AE Collaborations such as those advertised in Pensions Extra last week are a “neat fusion” according to Zurich’s Stephen Leffley. Barnett Waddingham’s Damian Stancombe admits their collaboration with Standard Life was driven by providers cherry-picking but stresses “at the very highest level we remain totally committed to the independent market”.
I say collaborations are a cop-out and consultants should consult, the neat fusion sounds like a Faustian pact.
It’s true, few of the employers staging auto-enrolment today, can afford the eye-watering costs of a conventional full market review. Standard Life and Zurich may soon only be accessible by Collaboration. Fidelity and BlackRock have all but pulled up the drawbridge. Who’s next?
At one level this is all in plan. NEST was created to plug this gap and as capacity decreases among insurers, mastertrusts like NOW and People’s Pension are stepping up to the plate. At a macro level- the DWP need have no concern of a capacity crunch just yet.
But I worry that we are losing advisory and provider capacity too easily. We cannot be complacent about the challenges ahead and we should champion independent advice.
In 2013, I invested my own money, that of my employer and resources of various business angels in a venture to offer all employers a full market review and a balanced scorecard which used First Actuarial analytics. The result was www.pensionplaypen.com and a fully realised service built within budget and to time. It is being used by employers, financial advisers and accountants to source pension offers for their clients, to compare those offers and on board the best proposition using the same selection process as employed by all the leading DC consultants. There are only two differences between this and a traditional full market review, the first is that it works in real time and the second is that it costs £500.
If the barriers to delivering this service are low enough, why haven’t other firms followed First Actuarial in this? The RDR has all but eliminated the IFA from selections and most non-regulated firms (such as accountants) do not feel equipped to provide whole of market advice at any price.
As we journey through 2014, capacity will decrease and as we hit the spikes of 2015, demand will increase to such levels that many employers will struggle to find capacity. Technology based platforms not only provide the employers a service, they can act as clearing houses, relieving this pressure. If we want an analogy, we need look no further than the recent floods, where a lack of pre-planning is being blamed for the overwhelming of Somerset/Berkshire/Kent. We should be opening our sluices not silting them up with Collaborations.
And I simply don’t buy the received idea that workplace pensions for SMEs are intrinsically unprofitable. Having worked for Zurich for 10 years I well know where profitability lies; get your distribution costs down, implement straight though processing , manage your external fund management costs and workplace pensions are an attractive proposition. If the supply side can be managed and providers can on board in a timely way, then the risk of not doing business outweighs the operational and financial challenges of “bottom feeding”.

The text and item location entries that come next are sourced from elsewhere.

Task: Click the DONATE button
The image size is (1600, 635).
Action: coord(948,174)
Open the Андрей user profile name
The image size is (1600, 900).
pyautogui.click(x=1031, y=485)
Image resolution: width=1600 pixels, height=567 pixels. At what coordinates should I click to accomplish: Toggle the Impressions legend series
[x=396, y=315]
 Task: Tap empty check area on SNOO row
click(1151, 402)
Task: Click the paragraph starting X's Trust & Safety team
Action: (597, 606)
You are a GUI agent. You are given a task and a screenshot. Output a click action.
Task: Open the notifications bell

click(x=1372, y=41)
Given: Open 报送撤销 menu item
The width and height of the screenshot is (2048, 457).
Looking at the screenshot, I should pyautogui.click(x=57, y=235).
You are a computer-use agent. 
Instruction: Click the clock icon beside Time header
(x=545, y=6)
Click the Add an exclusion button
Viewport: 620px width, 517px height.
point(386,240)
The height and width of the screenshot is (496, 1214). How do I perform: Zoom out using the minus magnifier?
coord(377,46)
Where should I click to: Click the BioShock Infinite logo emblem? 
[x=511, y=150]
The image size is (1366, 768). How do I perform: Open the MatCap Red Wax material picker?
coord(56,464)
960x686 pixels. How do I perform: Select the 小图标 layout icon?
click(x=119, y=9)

I think that the UK insurance industry is taking a short sighted view and missing a once in a century opportunity to contribute to our national policy on pensions. Insurers may consider these Collaborations a flight to quality but the strategy is unambitious and unimaginative. Insurers should be encouraging innovation and should be prepared to trust new means of distribution that suit the way modern employers procure other services.
It is not too late to change this. Businesses like mine are scalable and they are also replicable. It would please me if there were several Pension PlayPens as there are several means to buy other compulsory insurance services. We can and should do better than AE collaborations.